» **What to work on**
Rewrite the lines from the one containing "Image resolution: width=800" through the one containing "Action: pyautogui.click(x=583, y=244)", inclusive, replacing "yellow" with "blue" and leaving all else unchanged.

» **Data rows**

== == ==

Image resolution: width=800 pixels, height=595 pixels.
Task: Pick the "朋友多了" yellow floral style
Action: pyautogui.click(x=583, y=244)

== == ==

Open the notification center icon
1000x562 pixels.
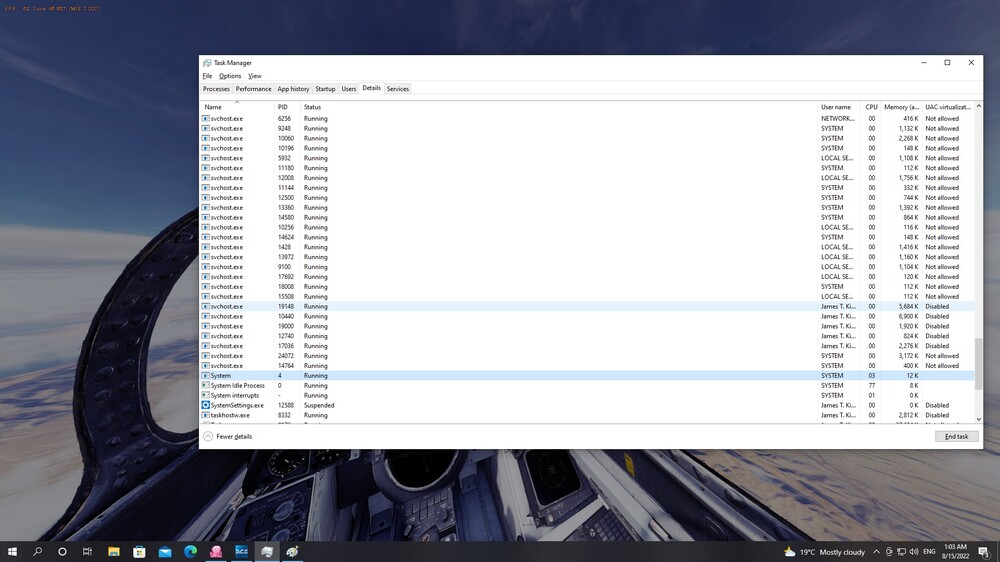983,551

== == ==

» **Problem solution**
Image resolution: width=800 pixels, height=595 pixels.
Task: Pick the "朋友多了" blue floral style
Action: pyautogui.click(x=583, y=244)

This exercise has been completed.